"The Arab world faces greater challenges than just toppling dictators," Izzedine Fashir wrote in his Washington Post article.

The strong images of pro-democracy protests in Beirut, Baghdad and Algiers remind us once again that Arab authoritarianism is no longer welcome, but in many eyes its purpose has not yet been exhausted, as the weakness of Arab states has reached a point where authoritarianism is the only glue. Keep it knit.

The challenge facing Arab Democrats is to move from mere advocacy to democracy to build realistic paths to democratic change.

Fashir, a visiting professor at Dartmouth College in New Hampshire, argues that Arab authoritarianism is not a traditional tyranny, and that it has become a complex strategy to deal with state weakness.

Arab states have not been strong from the start because they have never been able to provide political frameworks that promote economic development and social justice, manage social and political conflicts, or protect their place in the world.

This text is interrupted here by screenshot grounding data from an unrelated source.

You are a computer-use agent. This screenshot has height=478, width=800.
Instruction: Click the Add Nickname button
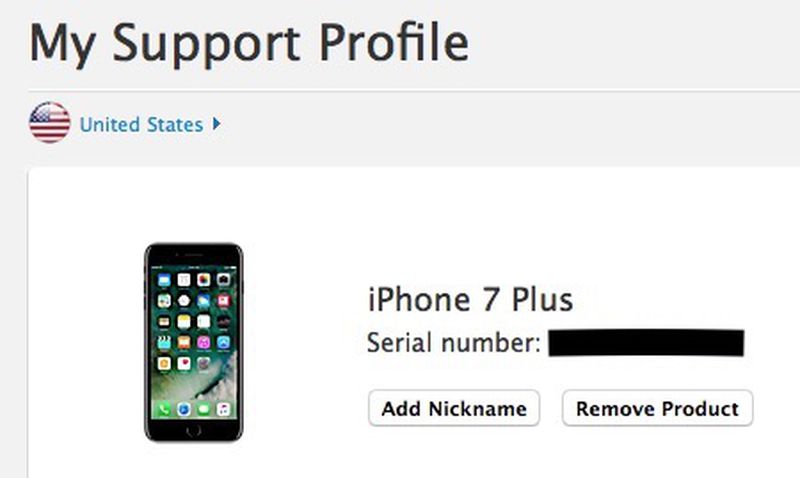coord(454,408)
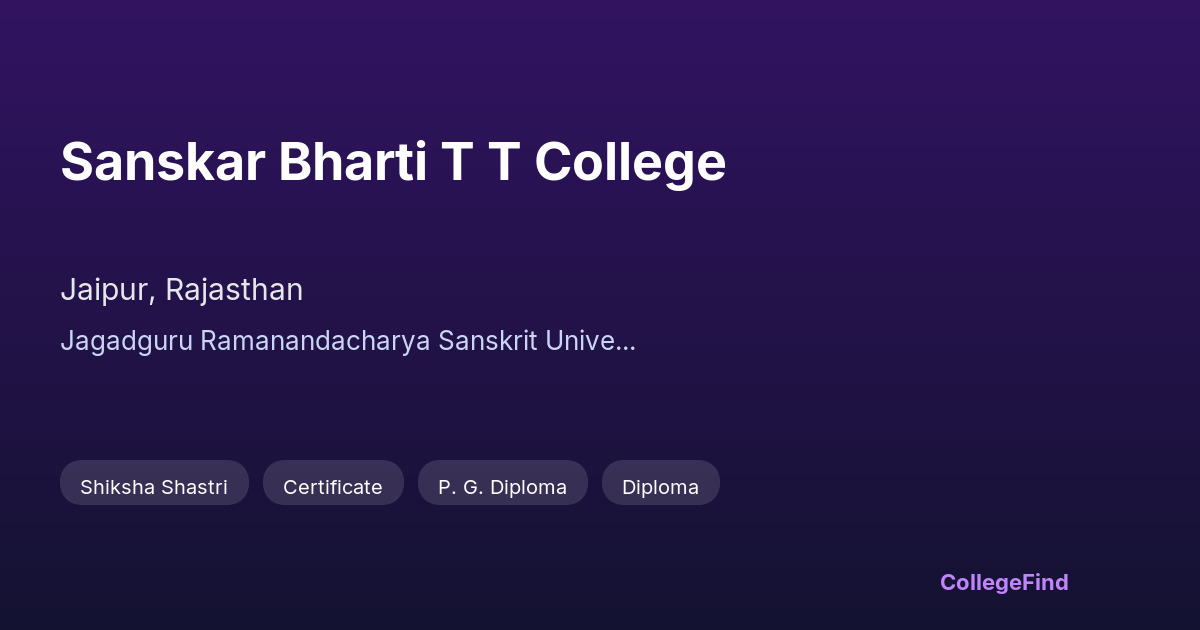Click the word Rajasthan in the location
Viewport: 1200px width, 630px height.
point(234,290)
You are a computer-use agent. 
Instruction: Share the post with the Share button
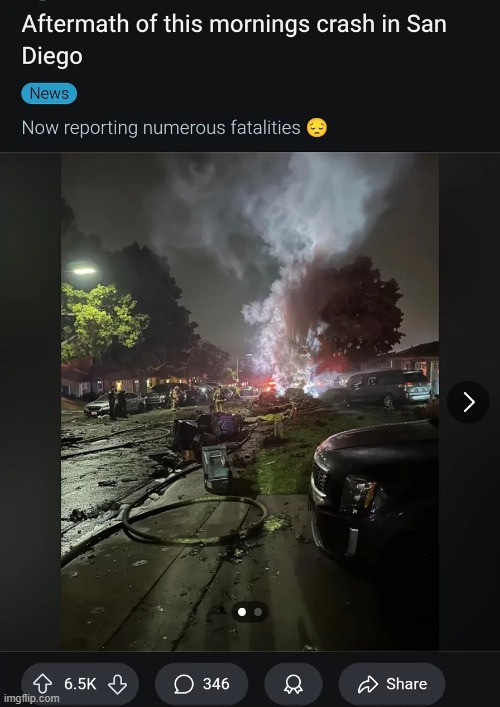[392, 684]
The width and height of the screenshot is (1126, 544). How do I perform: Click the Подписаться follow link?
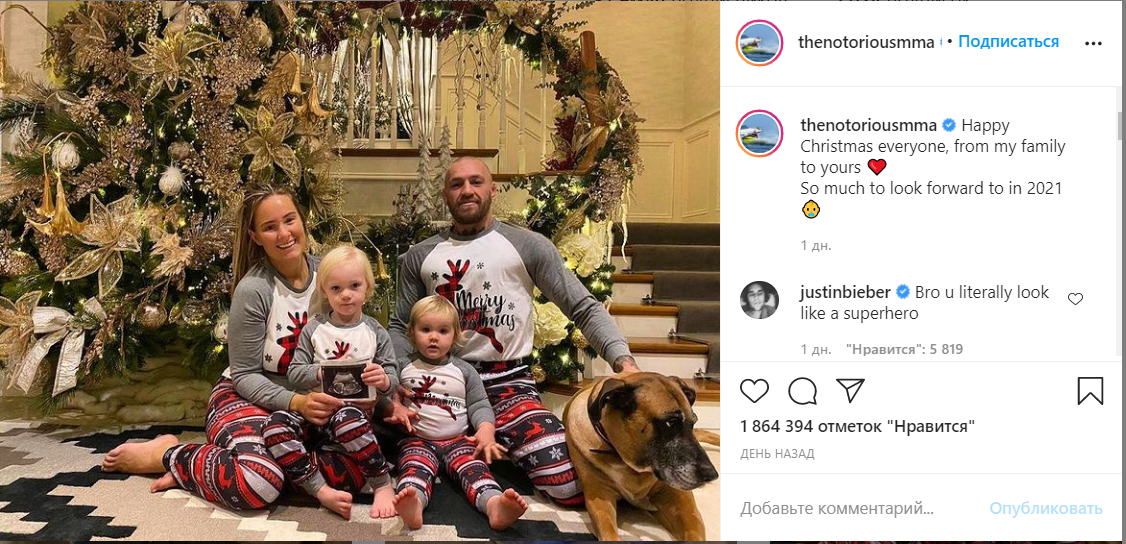click(x=1008, y=42)
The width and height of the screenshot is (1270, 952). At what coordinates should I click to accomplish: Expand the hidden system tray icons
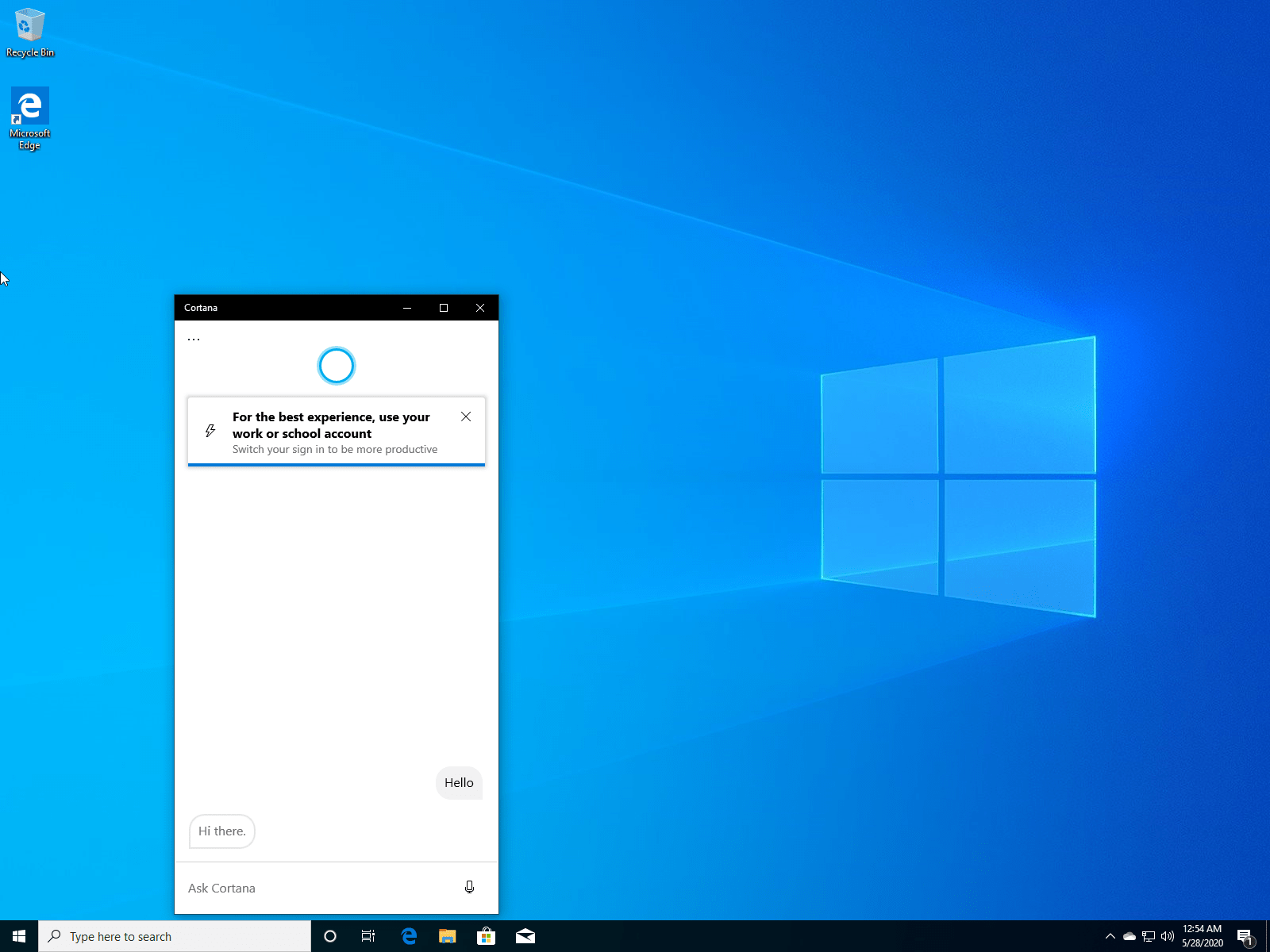1110,936
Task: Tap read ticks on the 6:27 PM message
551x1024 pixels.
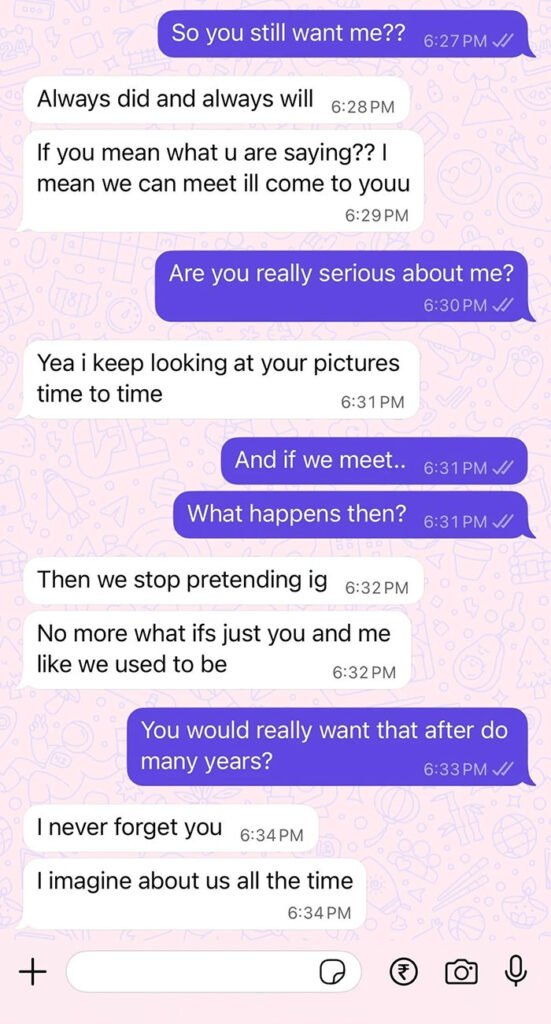Action: coord(504,42)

The article explains: Today these countries sit on a mixture of growing poverty, rampant corruption, hollow institutions, brutal security services, severe social polarization, and civil and regional conflicts. The greater these challenges, the weaker the growth of these countries, which exacerbates these challenges, and so on.

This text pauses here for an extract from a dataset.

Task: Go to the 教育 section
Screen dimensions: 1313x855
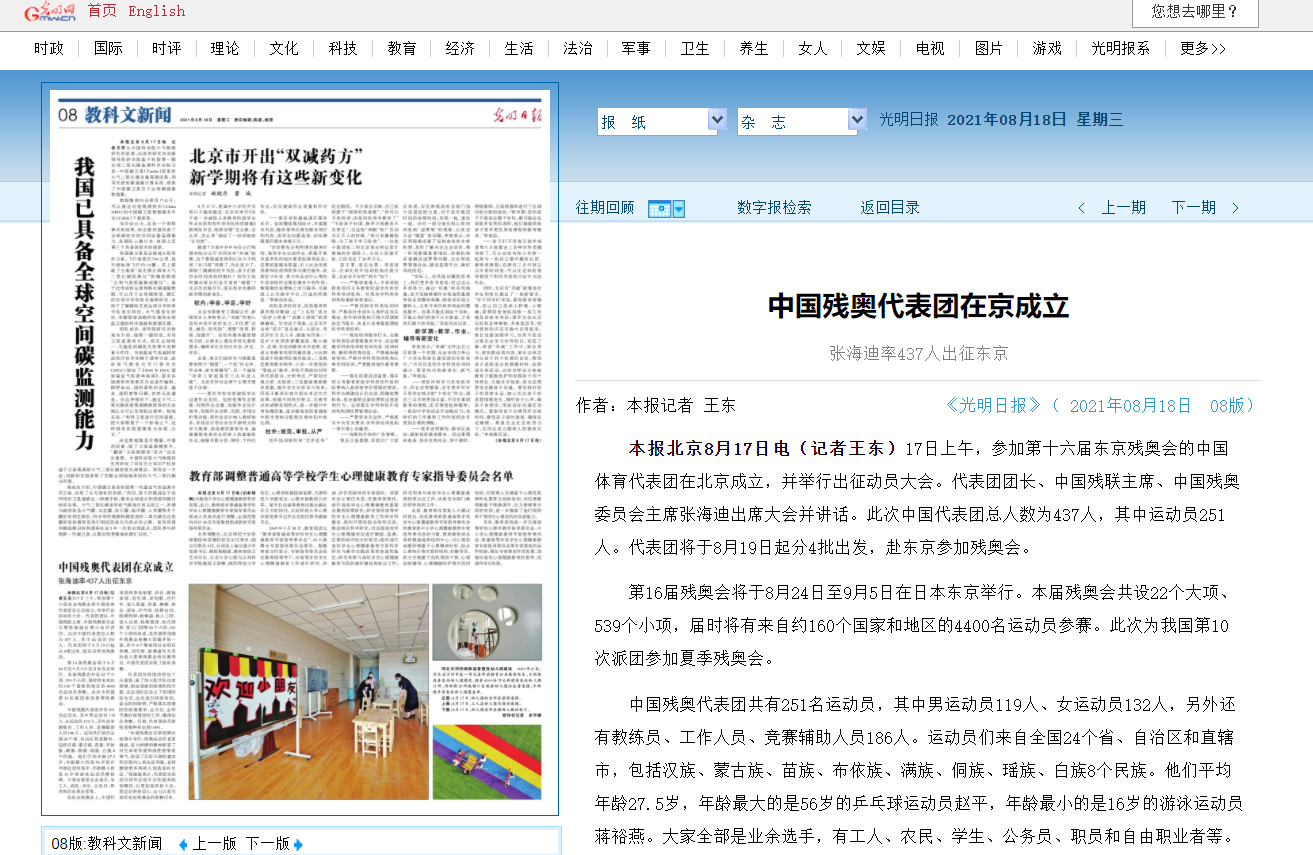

Arab regimes have adopted repression in order to suppress social and political disputes that they have not been able to resolve and silence demands that they have not been able to meet. To labor disputes. Gradually, the security of the regime became the main concern of these bodies, eroding respect for the rule of law and the prevalence of human rights violations, and further emptying state institutions, which now hold only a systematic fear.

Arab Authoritarianism
Fashir shows that Arab authoritarianism depends on nepotism and corruption, and that by relying on tribal, family, sectarian, or ethnic divisions, rulers maintained patronage networks, exchanged interests with powerful local allies, and the Arab state became the ultimate donor, where leaders of major social groups manage Gifts from above and loyalty from below. As Lebanon's protests against these particular patterns show, the end result is a weakening of norms, rules and institutional processes.

Given the vital importance of the management of interests and bribes, as the writer says, "the capitalism of those close" took root, where the Arab rulers occupied a dominant position on the economy, and pushed the market forces to different degrees of dependence. Instead of existing rules and regulations that can withstand regime change, Arab markets operate primarily through patronage.

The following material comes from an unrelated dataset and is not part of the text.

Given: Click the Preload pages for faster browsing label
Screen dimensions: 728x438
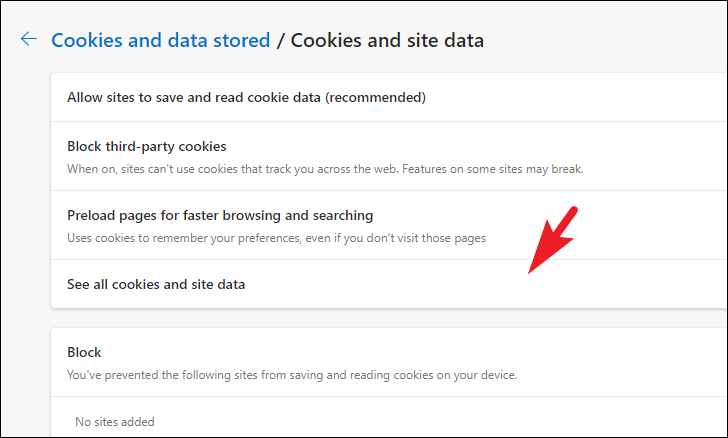Looking at the screenshot, I should point(220,216).
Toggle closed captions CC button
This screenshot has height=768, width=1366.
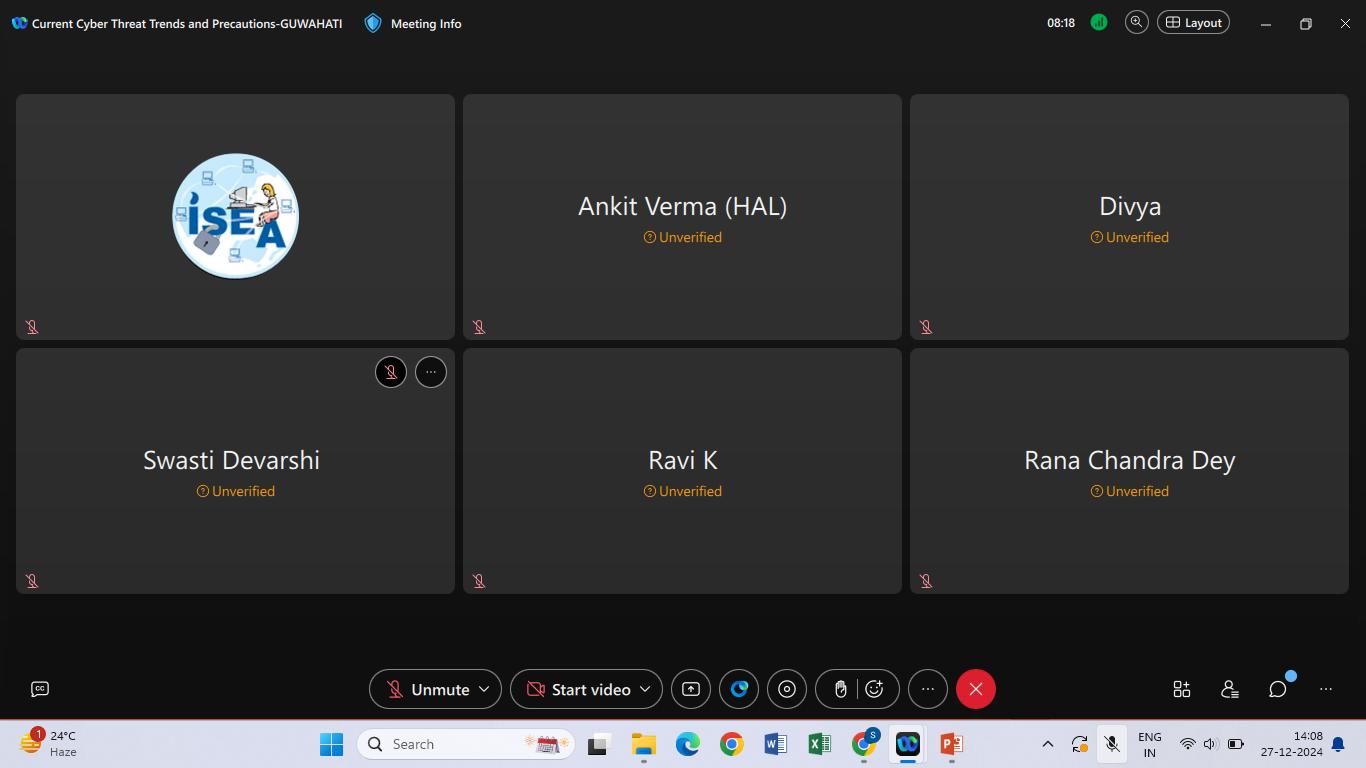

Finally, to compensate for its inability to resolve the century-long conflict between Islamists and secularists, Arab states suppressed both sides, assimilated them, and made themselves the rule between them, and the gateway that protects society - and the world - from the chaos that would come if this gate were exposed. To collapse.

Of course, authoritarian regimes did not invent Islamic extremism in order to intimidate us, but they made sure to become the only barrier between us and its violence. The Syrian regime's use of IS for this purpose is a good example of this dynamic.

Arab Democrats are focusing on resisting repression, with little interest in what may happen next, but events since 2011 have shown that autocratic rulers can be abruptly overthrown.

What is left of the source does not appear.